Indicate only the number of lines in the listing below in which the word "legend" appears.
Start of Block
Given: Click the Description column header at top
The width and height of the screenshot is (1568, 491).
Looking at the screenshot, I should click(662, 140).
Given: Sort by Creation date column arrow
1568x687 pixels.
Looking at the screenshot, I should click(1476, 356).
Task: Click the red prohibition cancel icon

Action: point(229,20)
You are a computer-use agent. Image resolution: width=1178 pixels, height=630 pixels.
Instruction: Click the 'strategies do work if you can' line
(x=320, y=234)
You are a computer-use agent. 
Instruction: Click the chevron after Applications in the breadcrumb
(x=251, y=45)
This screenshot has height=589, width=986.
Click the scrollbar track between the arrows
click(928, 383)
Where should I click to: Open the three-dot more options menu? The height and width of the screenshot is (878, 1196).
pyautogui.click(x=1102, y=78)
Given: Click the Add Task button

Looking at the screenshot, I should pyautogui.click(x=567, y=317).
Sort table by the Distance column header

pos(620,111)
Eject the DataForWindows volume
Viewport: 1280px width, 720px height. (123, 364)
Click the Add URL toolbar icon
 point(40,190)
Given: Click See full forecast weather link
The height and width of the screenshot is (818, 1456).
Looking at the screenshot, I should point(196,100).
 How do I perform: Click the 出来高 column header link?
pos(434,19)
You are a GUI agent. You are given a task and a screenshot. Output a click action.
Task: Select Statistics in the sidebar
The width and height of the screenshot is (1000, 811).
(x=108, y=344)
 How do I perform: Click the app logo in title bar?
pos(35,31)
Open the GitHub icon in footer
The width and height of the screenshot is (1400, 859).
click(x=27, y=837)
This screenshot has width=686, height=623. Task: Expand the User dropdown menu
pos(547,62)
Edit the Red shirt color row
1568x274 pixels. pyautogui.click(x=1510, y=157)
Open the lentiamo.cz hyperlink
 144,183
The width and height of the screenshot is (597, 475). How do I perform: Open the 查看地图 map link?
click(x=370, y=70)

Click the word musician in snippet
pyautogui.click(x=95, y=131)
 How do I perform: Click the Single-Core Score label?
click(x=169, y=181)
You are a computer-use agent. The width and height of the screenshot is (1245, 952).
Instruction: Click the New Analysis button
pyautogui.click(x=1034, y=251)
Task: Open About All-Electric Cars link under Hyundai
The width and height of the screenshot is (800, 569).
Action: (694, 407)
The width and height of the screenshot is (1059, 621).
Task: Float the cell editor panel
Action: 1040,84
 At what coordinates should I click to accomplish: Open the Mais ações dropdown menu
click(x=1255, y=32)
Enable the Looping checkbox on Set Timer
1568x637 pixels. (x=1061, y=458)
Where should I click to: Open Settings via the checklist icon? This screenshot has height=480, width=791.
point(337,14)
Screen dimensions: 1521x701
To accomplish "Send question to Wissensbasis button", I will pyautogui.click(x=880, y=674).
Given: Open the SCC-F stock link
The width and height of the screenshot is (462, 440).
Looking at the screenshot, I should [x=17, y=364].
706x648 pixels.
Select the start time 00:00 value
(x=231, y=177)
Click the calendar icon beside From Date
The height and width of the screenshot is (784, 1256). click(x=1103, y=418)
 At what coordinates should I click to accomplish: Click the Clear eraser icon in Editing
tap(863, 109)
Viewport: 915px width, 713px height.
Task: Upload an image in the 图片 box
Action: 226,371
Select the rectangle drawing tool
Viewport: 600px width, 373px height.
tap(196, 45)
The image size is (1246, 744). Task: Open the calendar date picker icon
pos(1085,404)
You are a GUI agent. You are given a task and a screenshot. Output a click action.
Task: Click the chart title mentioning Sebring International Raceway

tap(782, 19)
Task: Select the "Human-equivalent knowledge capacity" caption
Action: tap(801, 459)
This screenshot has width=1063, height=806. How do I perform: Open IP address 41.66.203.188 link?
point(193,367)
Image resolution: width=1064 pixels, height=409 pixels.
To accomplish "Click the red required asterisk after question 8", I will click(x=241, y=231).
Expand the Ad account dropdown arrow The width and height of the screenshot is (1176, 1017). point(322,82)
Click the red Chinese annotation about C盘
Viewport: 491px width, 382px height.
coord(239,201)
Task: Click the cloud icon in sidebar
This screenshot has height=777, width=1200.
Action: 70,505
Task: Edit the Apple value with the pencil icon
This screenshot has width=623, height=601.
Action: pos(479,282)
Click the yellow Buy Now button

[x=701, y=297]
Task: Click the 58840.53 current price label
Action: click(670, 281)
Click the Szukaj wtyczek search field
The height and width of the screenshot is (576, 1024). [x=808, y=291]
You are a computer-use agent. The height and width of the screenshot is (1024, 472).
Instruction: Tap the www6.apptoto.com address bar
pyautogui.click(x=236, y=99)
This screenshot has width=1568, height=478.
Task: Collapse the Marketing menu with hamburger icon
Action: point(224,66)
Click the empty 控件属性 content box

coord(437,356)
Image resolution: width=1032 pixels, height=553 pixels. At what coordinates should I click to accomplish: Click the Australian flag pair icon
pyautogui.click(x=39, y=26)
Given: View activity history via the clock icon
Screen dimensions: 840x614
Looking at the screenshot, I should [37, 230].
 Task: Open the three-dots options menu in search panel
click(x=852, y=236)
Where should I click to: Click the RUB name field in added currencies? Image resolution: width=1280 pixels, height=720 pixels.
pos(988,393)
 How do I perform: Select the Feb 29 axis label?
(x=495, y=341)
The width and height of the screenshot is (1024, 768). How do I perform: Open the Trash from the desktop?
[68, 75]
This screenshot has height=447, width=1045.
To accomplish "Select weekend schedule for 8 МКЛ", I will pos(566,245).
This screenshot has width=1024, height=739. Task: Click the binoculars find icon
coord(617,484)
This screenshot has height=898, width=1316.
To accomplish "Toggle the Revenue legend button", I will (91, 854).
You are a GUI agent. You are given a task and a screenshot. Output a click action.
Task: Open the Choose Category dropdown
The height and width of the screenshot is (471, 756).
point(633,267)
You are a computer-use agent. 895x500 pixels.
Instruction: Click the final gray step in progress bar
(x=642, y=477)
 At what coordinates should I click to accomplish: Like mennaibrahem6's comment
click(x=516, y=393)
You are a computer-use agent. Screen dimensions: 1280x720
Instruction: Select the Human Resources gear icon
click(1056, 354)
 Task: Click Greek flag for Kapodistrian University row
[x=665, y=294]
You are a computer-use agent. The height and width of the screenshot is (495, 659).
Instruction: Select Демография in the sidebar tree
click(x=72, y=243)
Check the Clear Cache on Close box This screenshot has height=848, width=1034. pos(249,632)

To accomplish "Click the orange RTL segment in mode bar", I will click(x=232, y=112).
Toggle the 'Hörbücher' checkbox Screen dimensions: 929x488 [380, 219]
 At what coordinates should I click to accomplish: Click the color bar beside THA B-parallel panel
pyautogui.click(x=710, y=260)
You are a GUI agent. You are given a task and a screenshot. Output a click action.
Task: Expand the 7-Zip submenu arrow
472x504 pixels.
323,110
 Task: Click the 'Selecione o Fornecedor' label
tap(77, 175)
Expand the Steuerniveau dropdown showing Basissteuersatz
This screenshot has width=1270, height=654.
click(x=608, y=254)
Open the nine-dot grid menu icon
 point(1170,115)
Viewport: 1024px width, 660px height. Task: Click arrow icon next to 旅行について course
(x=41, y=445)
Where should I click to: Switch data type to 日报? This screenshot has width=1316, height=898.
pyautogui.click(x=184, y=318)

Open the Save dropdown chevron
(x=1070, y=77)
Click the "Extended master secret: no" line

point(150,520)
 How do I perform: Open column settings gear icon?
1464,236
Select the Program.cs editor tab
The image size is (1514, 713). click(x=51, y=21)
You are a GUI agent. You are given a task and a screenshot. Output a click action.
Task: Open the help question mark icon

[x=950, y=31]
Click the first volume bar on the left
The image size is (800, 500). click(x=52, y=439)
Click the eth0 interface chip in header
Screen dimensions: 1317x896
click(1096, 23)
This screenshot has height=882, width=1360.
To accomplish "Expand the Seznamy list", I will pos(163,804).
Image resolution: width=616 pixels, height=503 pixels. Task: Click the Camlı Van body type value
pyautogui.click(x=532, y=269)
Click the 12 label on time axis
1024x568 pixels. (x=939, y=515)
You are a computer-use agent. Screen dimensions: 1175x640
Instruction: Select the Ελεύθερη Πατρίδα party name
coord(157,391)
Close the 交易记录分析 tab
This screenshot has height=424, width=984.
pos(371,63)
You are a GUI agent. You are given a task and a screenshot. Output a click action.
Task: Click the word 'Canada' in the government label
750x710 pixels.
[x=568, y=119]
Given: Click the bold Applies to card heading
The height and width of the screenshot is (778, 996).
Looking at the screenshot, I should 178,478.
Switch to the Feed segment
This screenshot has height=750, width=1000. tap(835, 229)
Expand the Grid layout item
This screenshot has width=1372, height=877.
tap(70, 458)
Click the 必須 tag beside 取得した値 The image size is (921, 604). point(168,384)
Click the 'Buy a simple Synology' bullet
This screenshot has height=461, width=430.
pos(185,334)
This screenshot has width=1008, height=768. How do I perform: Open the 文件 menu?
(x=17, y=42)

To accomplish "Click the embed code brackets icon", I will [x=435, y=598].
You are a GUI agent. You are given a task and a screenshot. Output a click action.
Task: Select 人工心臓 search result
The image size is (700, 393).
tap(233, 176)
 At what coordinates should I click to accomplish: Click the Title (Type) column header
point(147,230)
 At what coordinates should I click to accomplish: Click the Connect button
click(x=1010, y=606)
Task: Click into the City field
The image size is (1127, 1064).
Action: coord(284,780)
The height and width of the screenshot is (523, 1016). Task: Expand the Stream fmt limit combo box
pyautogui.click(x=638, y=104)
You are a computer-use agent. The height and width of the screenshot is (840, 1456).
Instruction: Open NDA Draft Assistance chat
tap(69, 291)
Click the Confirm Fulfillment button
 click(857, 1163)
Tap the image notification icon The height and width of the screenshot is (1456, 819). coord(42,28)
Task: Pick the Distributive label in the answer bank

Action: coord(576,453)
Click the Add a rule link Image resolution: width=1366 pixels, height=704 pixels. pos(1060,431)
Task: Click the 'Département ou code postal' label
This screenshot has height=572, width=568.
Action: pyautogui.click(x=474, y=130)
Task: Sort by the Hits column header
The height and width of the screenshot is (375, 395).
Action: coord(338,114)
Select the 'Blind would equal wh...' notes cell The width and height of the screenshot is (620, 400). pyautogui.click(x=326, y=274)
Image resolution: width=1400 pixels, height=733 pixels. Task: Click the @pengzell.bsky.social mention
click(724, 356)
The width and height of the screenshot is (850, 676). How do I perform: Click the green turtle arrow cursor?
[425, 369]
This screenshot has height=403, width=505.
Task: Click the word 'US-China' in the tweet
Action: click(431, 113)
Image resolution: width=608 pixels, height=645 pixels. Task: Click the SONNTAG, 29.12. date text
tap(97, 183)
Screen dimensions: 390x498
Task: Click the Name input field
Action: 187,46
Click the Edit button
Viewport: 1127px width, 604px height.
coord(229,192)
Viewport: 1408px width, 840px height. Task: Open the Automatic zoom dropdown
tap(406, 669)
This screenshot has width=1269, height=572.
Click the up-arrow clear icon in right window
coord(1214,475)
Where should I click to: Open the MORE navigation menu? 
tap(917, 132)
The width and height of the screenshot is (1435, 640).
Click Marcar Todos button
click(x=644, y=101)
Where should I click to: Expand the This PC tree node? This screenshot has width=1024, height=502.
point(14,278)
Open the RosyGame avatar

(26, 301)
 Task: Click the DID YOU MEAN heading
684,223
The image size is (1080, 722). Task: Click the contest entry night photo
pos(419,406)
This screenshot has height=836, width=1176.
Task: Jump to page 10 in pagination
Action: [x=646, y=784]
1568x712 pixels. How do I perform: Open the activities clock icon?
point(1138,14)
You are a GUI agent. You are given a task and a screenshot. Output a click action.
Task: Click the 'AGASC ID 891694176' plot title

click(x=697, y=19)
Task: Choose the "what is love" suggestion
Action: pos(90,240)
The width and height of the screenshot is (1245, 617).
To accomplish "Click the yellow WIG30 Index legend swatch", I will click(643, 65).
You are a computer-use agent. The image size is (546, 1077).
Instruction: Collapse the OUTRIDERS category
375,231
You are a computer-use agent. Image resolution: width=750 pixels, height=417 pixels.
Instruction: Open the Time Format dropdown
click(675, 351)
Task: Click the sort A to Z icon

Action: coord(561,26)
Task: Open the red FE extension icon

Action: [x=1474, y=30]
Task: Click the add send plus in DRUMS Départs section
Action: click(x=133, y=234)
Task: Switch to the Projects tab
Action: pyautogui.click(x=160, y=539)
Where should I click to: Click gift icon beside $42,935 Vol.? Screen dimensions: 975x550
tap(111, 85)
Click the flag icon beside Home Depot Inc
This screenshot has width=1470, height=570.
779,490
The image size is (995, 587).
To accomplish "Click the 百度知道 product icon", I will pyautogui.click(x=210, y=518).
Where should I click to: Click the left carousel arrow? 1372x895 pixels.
End of Block
#### Reply
2